For most office workers being forced to work remotely has proven successful. But not for financial traders where communication, technical and compliance issues can make trading from home a nightmare! While casual and individually funded traders have been having a holiday, traders from large corporations have really struggled…
“The mass relocation of a significant fraction of market making . . . has almost no historical precedent in terms of its reach or scale, with the exception of 2001,” said Joshua Younger, an analyst at JPMorgan. “Liquidity overall could also suffer, with some signs of emergent stress . . . in even benchmark Treasuries.”
In New York, one bank kept its trading floor open despite a worker testing positive for COVID-19. Adjusting to working from home has been difficult for many, but it has been a real headache for the 90% of traders who have been relocated. While some traders have been sent home, others are redeployed to back-up sites in satellite towns or put on an office rotation. For the U.S, the coronavirus pandemic is looking to be the greatest physical infrastructure challenge facing traders since 9/11.
Trading floors are set up with announcements, compliance checks and all the tech traders could possibly need to be efficient. The hashtag #ronarigs soared as traders improvised trading setups at home with computers, monitors and remote access all wired to traders’ living rooms. But this hasn’t been the biggest issue, at banks information is synchronised at exactly the same time as the server to avoid delay.

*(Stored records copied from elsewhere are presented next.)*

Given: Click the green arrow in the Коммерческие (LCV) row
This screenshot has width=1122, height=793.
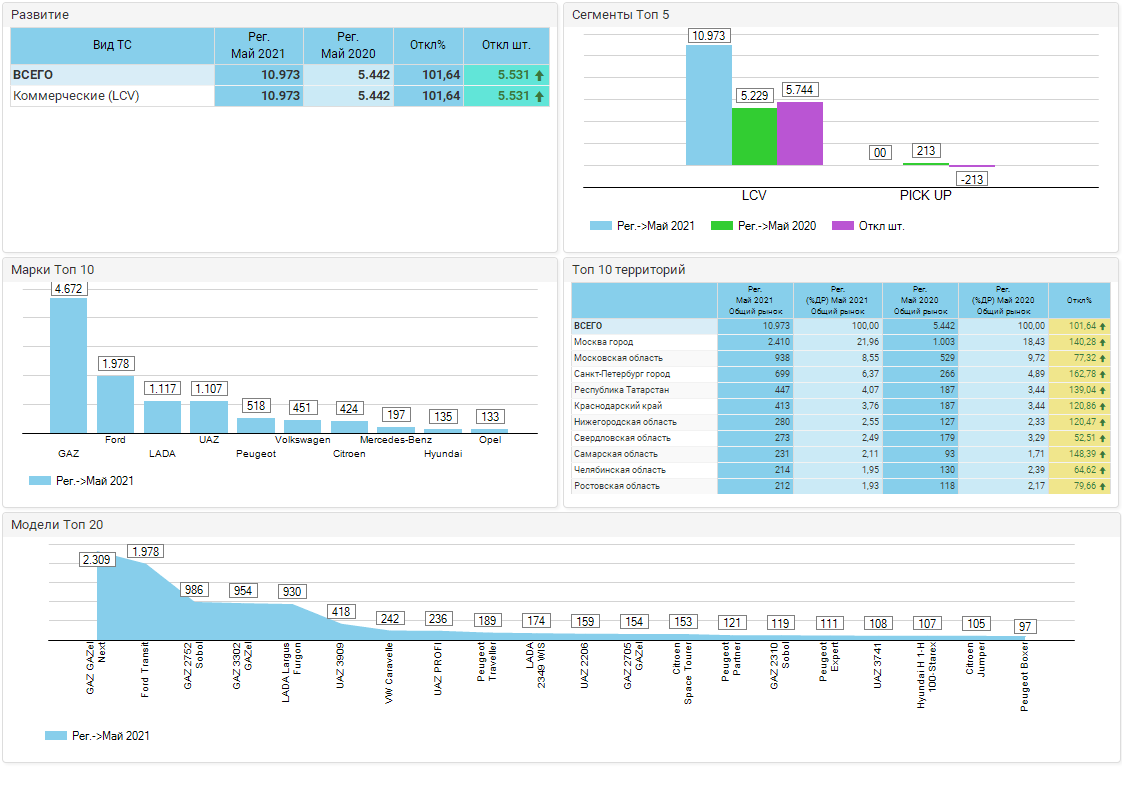Looking at the screenshot, I should 540,96.
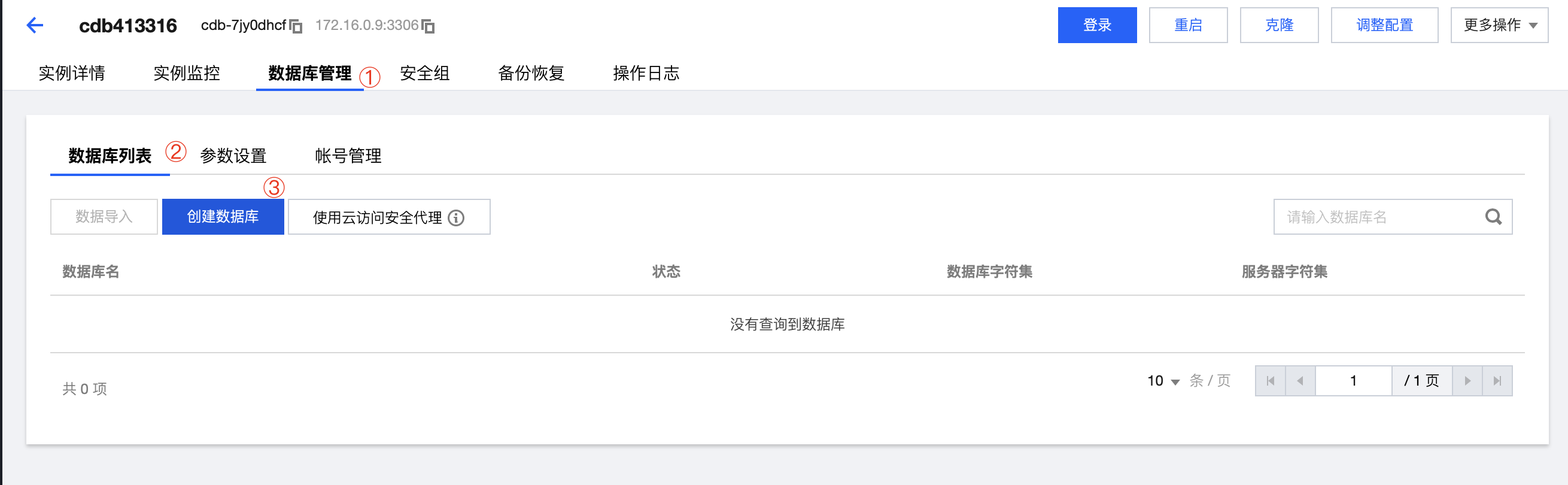Open the 帐号管理 sub-tab
The height and width of the screenshot is (485, 1568).
(x=348, y=156)
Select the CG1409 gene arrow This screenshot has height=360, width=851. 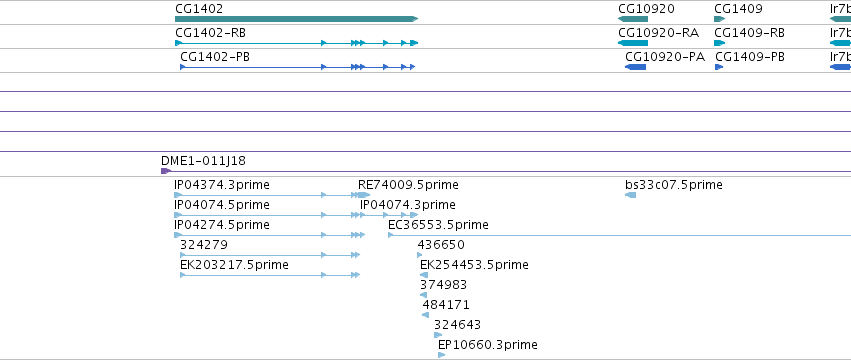click(720, 19)
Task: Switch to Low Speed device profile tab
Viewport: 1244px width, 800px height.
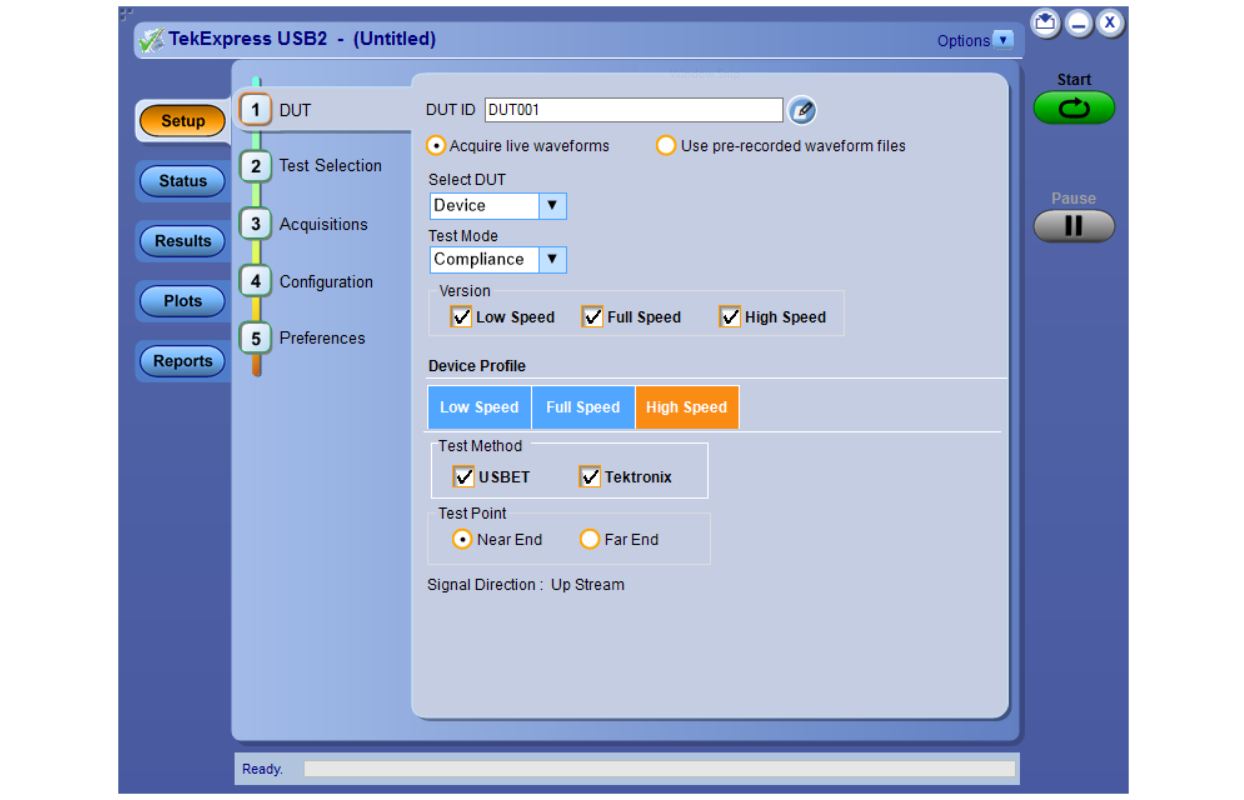Action: tap(479, 407)
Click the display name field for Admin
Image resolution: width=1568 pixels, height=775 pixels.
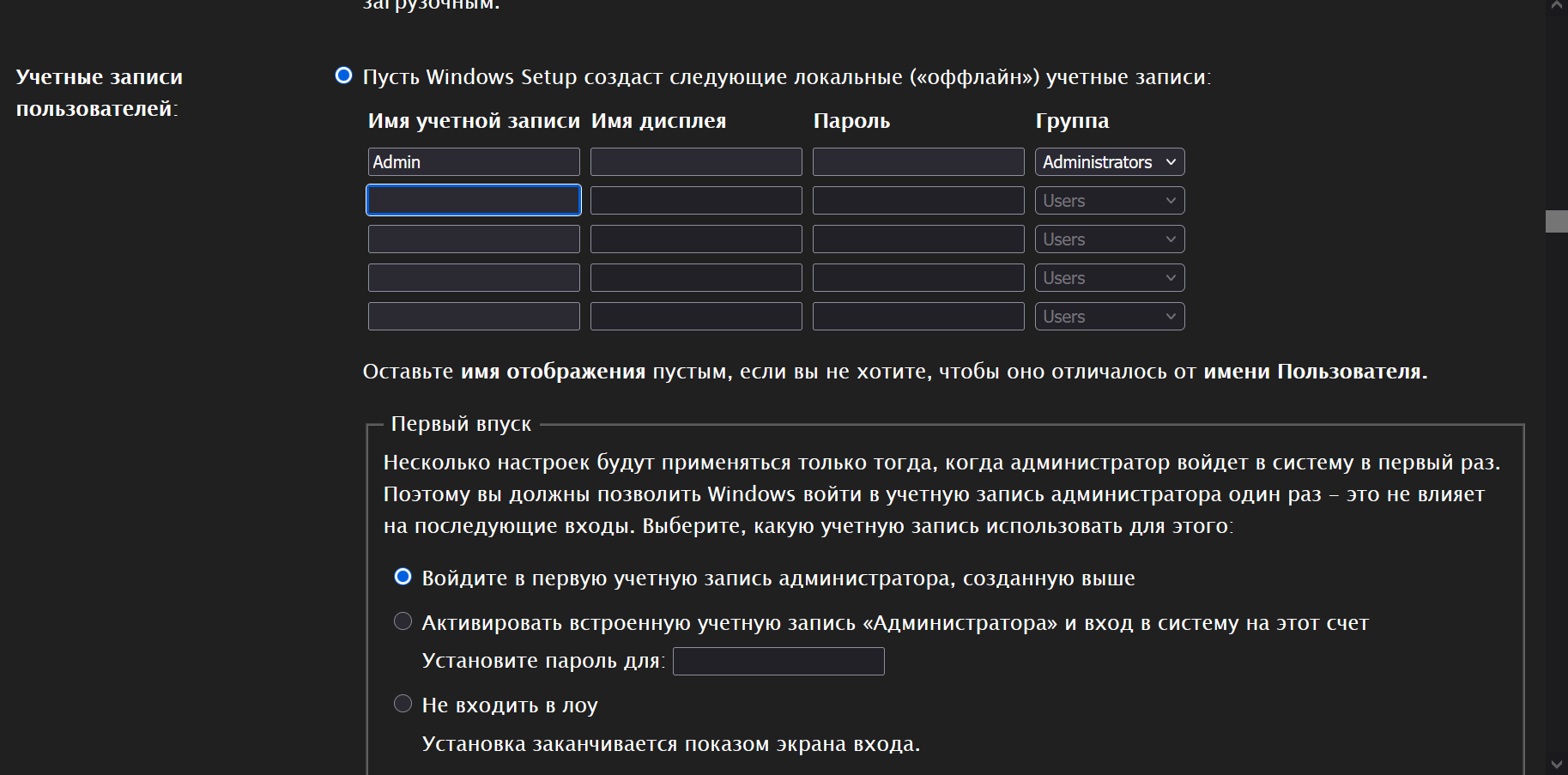click(x=696, y=162)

At home trading faces the challenge of minute delays that can make the world of difference when a millisecond can cost thousands for scalp traders.
A problem the average Joe may not consider is communication. Working remotely has caused all sorts of communication issues such as organisational fragmentation that can lead to dysfunction and markets can become less and less effective. As a result dramatic volatility in equity and bond prices means liquidity may suffer and an economic crash may be on the horizon. Adding to that is the difficulty of companies to enforce compliance standards when traders are no longer at desks with recorded phone lines and under close supervision. Monitoring market abuse has been particularly challenging at home where traders have more freedom, access to personal devices and the interruption of family members in earshot of sensitive information. All of which are completely against compliance regulations.

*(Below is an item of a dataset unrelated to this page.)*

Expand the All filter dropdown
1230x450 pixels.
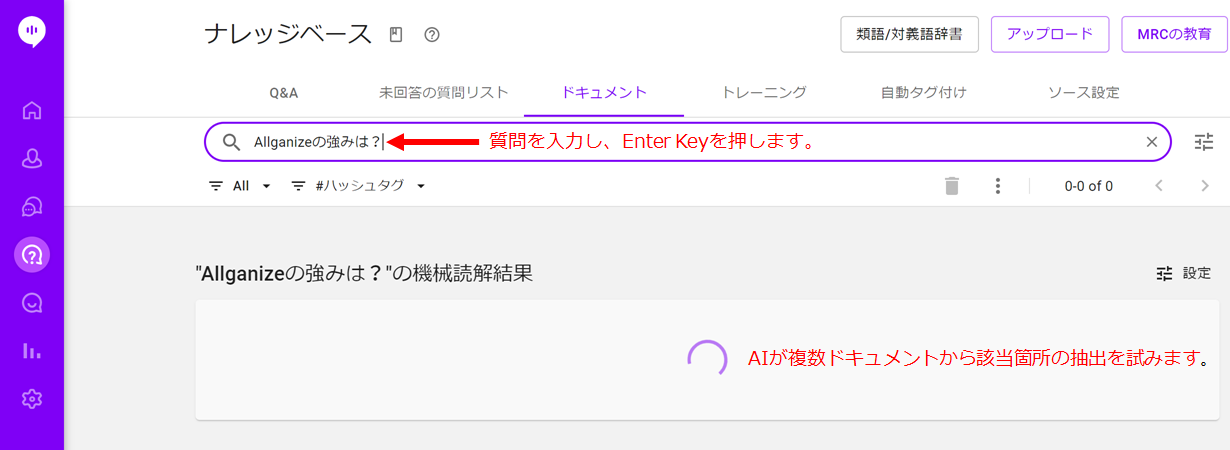coord(240,186)
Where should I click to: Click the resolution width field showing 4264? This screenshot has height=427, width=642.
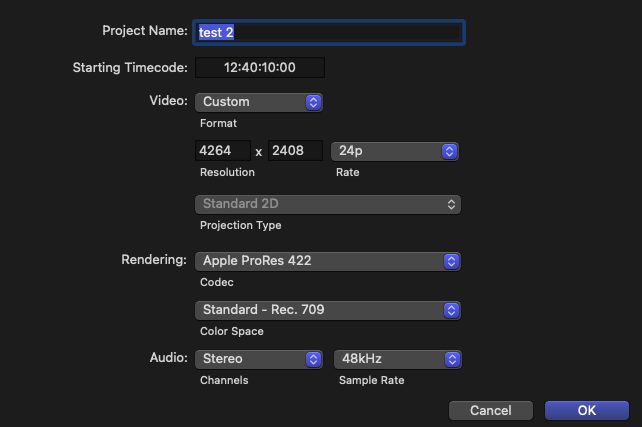tap(222, 151)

So what are organisations doing to monitor compliance?
Firms can carry out a work station assessment to judge the privacy of their trading, including details of cohabitees, such as name and company. Firms have also been introducing innovative technologies to monitor trading sessions, including audio visual monitoring and door opening detection. IS this sacrifice of personal privacy for company privacy something you agree with?
Some firms are switching more to automation to regulate orders and reduce human interaction. Not only does these AI technologies improve efficiency but mean companies are less reliant on human communication and possible errors. Although this transgression to financial technology has been growing, COVID-19 has boosted the use of AI and other technologies more than anyone could’ve predicted. Despite this being a huge advancement for trading organisations it puts workers livelihoods at risk at a time of great uncertainty.